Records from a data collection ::
__________
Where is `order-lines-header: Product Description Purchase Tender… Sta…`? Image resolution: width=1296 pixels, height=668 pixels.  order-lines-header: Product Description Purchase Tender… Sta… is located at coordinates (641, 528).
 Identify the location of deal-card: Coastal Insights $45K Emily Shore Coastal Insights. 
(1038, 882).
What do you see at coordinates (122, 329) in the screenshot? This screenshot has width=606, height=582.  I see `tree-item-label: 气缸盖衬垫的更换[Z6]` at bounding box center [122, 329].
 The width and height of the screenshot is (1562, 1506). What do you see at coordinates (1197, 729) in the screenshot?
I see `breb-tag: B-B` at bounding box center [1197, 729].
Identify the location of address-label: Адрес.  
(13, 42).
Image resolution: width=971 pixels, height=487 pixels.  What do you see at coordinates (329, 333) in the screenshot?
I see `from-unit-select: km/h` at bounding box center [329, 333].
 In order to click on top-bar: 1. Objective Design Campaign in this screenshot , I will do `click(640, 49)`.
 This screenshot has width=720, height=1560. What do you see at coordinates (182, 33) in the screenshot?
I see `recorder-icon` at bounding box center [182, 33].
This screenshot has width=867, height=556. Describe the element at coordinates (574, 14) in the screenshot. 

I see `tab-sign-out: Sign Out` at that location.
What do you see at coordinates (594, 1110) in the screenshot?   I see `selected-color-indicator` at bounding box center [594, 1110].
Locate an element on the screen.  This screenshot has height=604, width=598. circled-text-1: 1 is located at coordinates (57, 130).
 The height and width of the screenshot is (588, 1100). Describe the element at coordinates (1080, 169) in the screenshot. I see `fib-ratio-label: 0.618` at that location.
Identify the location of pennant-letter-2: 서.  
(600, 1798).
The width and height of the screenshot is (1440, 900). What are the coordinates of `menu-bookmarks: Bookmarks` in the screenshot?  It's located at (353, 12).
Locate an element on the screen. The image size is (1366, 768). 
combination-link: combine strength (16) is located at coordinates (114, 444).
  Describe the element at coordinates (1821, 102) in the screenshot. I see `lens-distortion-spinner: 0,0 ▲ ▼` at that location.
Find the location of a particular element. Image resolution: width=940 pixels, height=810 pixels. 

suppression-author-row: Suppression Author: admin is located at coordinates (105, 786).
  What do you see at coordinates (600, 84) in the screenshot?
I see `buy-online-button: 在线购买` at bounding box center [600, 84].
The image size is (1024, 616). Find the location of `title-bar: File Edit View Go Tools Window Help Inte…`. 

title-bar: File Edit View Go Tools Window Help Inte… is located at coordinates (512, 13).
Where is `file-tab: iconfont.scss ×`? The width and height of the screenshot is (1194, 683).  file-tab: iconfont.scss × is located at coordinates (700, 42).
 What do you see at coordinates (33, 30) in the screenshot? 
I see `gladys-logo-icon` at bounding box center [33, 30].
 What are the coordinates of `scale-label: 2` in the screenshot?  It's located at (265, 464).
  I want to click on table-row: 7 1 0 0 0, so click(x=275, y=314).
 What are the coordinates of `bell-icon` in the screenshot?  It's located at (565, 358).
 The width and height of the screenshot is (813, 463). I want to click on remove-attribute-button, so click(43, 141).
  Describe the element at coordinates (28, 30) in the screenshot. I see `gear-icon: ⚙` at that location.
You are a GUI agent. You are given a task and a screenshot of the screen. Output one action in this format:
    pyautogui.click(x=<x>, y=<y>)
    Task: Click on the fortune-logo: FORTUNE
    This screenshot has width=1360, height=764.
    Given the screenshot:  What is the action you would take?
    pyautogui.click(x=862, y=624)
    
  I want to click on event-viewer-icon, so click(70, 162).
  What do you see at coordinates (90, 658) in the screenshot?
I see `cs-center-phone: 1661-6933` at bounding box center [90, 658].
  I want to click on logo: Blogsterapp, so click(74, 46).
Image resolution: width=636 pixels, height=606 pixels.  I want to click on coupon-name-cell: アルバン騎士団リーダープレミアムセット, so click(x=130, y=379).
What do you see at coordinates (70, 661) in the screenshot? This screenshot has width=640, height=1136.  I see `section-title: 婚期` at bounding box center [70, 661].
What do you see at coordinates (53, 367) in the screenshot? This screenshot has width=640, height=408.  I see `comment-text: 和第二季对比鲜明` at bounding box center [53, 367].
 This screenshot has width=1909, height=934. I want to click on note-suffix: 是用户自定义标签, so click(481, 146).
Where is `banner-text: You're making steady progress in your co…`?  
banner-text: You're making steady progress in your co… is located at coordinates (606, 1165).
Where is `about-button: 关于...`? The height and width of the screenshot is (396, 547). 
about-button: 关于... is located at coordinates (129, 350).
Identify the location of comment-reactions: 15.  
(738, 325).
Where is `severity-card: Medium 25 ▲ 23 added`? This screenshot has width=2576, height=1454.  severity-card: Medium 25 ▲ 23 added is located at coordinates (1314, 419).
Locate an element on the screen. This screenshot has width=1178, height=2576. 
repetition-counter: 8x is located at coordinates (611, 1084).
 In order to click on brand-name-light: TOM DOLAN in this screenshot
__________
Work to complete :: Reproduce every one of the records above word for word, without changing anything.

Problem solution ::
Where is `order-lines-header: Product Description Purchase Tender… Sta…`? Image resolution: width=1296 pixels, height=668 pixels.  order-lines-header: Product Description Purchase Tender… Sta… is located at coordinates (641, 528).
 Identify the location of deal-card: Coastal Insights $45K Emily Shore Coastal Insights. 
(1038, 882).
What do you see at coordinates (122, 329) in the screenshot? This screenshot has width=606, height=582.  I see `tree-item-label: 气缸盖衬垫的更换[Z6]` at bounding box center [122, 329].
 The width and height of the screenshot is (1562, 1506). What do you see at coordinates (1197, 729) in the screenshot?
I see `breb-tag: B-B` at bounding box center [1197, 729].
Identify the location of address-label: Адрес.  
(13, 42).
Image resolution: width=971 pixels, height=487 pixels.  What do you see at coordinates (329, 333) in the screenshot?
I see `from-unit-select: km/h` at bounding box center [329, 333].
 In order to click on top-bar: 1. Objective Design Campaign in this screenshot , I will do `click(640, 49)`.
 This screenshot has width=720, height=1560. What do you see at coordinates (182, 33) in the screenshot?
I see `recorder-icon` at bounding box center [182, 33].
This screenshot has width=867, height=556. Describe the element at coordinates (574, 14) in the screenshot. 

I see `tab-sign-out: Sign Out` at that location.
What do you see at coordinates (594, 1110) in the screenshot?   I see `selected-color-indicator` at bounding box center [594, 1110].
Locate an element on the screen.  This screenshot has height=604, width=598. circled-text-1: 1 is located at coordinates (57, 130).
 The height and width of the screenshot is (588, 1100). Describe the element at coordinates (1080, 169) in the screenshot. I see `fib-ratio-label: 0.618` at that location.
Identify the location of pennant-letter-2: 서.  
(600, 1798).
The width and height of the screenshot is (1440, 900). What are the coordinates of `menu-bookmarks: Bookmarks` in the screenshot?  It's located at (353, 12).
Locate an element on the screen. The image size is (1366, 768). 
combination-link: combine strength (16) is located at coordinates (114, 444).
  Describe the element at coordinates (1821, 102) in the screenshot. I see `lens-distortion-spinner: 0,0 ▲ ▼` at that location.
Find the location of a particular element. Image resolution: width=940 pixels, height=810 pixels. 

suppression-author-row: Suppression Author: admin is located at coordinates (105, 786).
  What do you see at coordinates (600, 84) in the screenshot?
I see `buy-online-button: 在线购买` at bounding box center [600, 84].
The image size is (1024, 616). Find the location of `title-bar: File Edit View Go Tools Window Help Inte…`. 

title-bar: File Edit View Go Tools Window Help Inte… is located at coordinates (512, 13).
Where is `file-tab: iconfont.scss ×`? The width and height of the screenshot is (1194, 683).  file-tab: iconfont.scss × is located at coordinates (700, 42).
 What do you see at coordinates (33, 30) in the screenshot? 
I see `gladys-logo-icon` at bounding box center [33, 30].
 What are the coordinates of `scale-label: 2` in the screenshot?  It's located at (265, 464).
  I want to click on table-row: 7 1 0 0 0, so click(x=275, y=314).
 What are the coordinates of `bell-icon` in the screenshot?  It's located at (565, 358).
 The width and height of the screenshot is (813, 463). I want to click on remove-attribute-button, so click(43, 141).
  Describe the element at coordinates (28, 30) in the screenshot. I see `gear-icon: ⚙` at that location.
You are a GUI agent. You are given a task and a screenshot of the screen. Output one action in this format:
    pyautogui.click(x=<x>, y=<y>)
    Task: Click on the fortune-logo: FORTUNE
    This screenshot has width=1360, height=764.
    Given the screenshot:  What is the action you would take?
    pyautogui.click(x=862, y=624)
    
  I want to click on event-viewer-icon, so click(70, 162).
  What do you see at coordinates (90, 658) in the screenshot?
I see `cs-center-phone: 1661-6933` at bounding box center [90, 658].
  I want to click on logo: Blogsterapp, so click(74, 46).
Image resolution: width=636 pixels, height=606 pixels.  I want to click on coupon-name-cell: アルバン騎士団リーダープレミアムセット, so click(x=130, y=379).
What do you see at coordinates (70, 661) in the screenshot? This screenshot has width=640, height=1136.  I see `section-title: 婚期` at bounding box center [70, 661].
What do you see at coordinates (53, 367) in the screenshot? This screenshot has width=640, height=408.  I see `comment-text: 和第二季对比鲜明` at bounding box center [53, 367].
 This screenshot has width=1909, height=934. I want to click on note-suffix: 是用户自定义标签, so click(481, 146).
Where is `banner-text: You're making steady progress in your co…`?  
banner-text: You're making steady progress in your co… is located at coordinates (606, 1165).
Where is `about-button: 关于...`? The height and width of the screenshot is (396, 547). 
about-button: 关于... is located at coordinates (129, 350).
Identify the location of comment-reactions: 15.  
(738, 325).
Where is `severity-card: Medium 25 ▲ 23 added`? This screenshot has width=2576, height=1454.  severity-card: Medium 25 ▲ 23 added is located at coordinates (1314, 419).
Locate an element on the screen. This screenshot has width=1178, height=2576. 
repetition-counter: 8x is located at coordinates (611, 1084).
 In order to click on brand-name-light: TOM DOLAN in this screenshot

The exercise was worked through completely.